Skydiving: Taking the Plunge
Taking the Plunge: Skydiving
Or why the Things that are really worth it will scare the Sh**out of us!
Taking the Plunge: Going Skydiving or why the things that are really worth it will scare the sh**out of us!
One of the best experiences of my life had a bit of a rocky start and one very important obstacle in the way: My mum. Okay, you probably need some background here.
When I was twelve, my dad got a tandem - parachute jump for his birthday. When the big day came, my mum, my brother and me accompanied him and what can I say?
I was blown away.
I HAD to do this too!!
Telling my mum, her reaction was that of any mum of a 12-year old in that situation: Over her dead body.
Telling my dad (when my mum wasn't there, obviously), he promised to give it to me as a present to my 18th birthday. As you can imagine, my mum was not happy. You know, if looks could kill and stuff.
However, over the upcoming six years, I never forget about my dad's promise (and regularly reminded him of it, for that matter). The months leading up to my birthday, I tried everything to convince my mum to let my dad keep his promise and allow me to skydive: I begged, I did the dishes when it wasn't my turn, repeatedly vacuumed the whole house, reminded her that they were the ones who taught me to never break a promise,… whatever I could think of to help make my dream come true.
I'm willing to bet it was on the day of my birthday itself that my mum finally made the decision to let me do it - which led to me getting the most wonderful present in the form of a spontaneously crafted paper - voucher: I would go skydiving!!
It was time: Parachuting, here I come!
I was SO excited!! A few weeks later on a Saturday, off we went to a little airport in the area and I was still SO excited!! Until I actually saw the plane.

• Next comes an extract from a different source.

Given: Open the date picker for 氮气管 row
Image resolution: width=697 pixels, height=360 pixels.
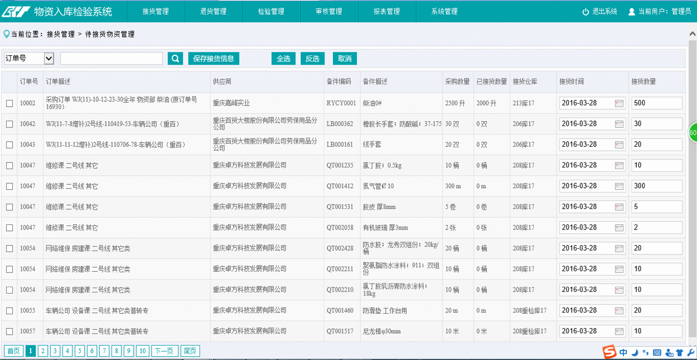Looking at the screenshot, I should pyautogui.click(x=619, y=186).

God, I was a terrified. A little. Maybe a lot. Throughout the six-year-long excitement and anticipation, I had completely ignored to consider what it would actually be like to jump out of an airplane at 4000m above ground. Looking at that tiny plane, it hit me. I had to plunge myself out of there with nothing but a little backpack on my back to save me from plummeting into the hard ground.
However, at the same time, I was STILL so excited!!
I met Hans, the guy I was going to jump with and he got me all set up, helping me put on the gear, explaining what I had to do, etc. The butterflies in my stomach didn't really feel like butterflies anymore - more like a bunch of angry bees.
Then we got onto the plane with 4 other more or less eager tandem - parachute jumpers. I was going to be the last one to jump. The plane took off and on an altimeter, we saw how we got further and further up in the air: 1000 meters, 2000 meters, 2500 meters, 3000 meters, 4000 meters. It was time. Time to jump out of an airplane. Would I be able to do this? My pride forbade me to say anything but on the inside, those bees felt more like a horde of wild dinosaurs by now. One after the others, the other four made their way to the open door and let themselves fall out of it. My nervousness - level rose to unseen heights. We slid to towards the open door. I had been told: "If you don't want to become more nervous, don't look down. Look at the horizon." Of course, I HAD to look down. I HAD to see how far I was going to fall down. It was absolutely breathtaking! The view was incredible! All of a sudden I heard Hans saying "Three, Two, One, Go!" And out we were in the open air and the feeling I experienced at that moment was just pure and utter freedom. Pure and utter Happiness. My overflowing emotions burst out of me with a scream and I just kept screaming and cheering throughout the entire free fall. I simply couldn't contain my emotions. A free fall like that is a feeling like no other I have ever experienced in my entire life. It's incredible, amazing and somehow completely undescribable :D
As soon as the parachute opened, I also got to enjoy the amazing view I had from my vantage point. The slower fall had me feeling like a bird (or at least how I imagine, birds feel) - slowly gliding downwards towards earth.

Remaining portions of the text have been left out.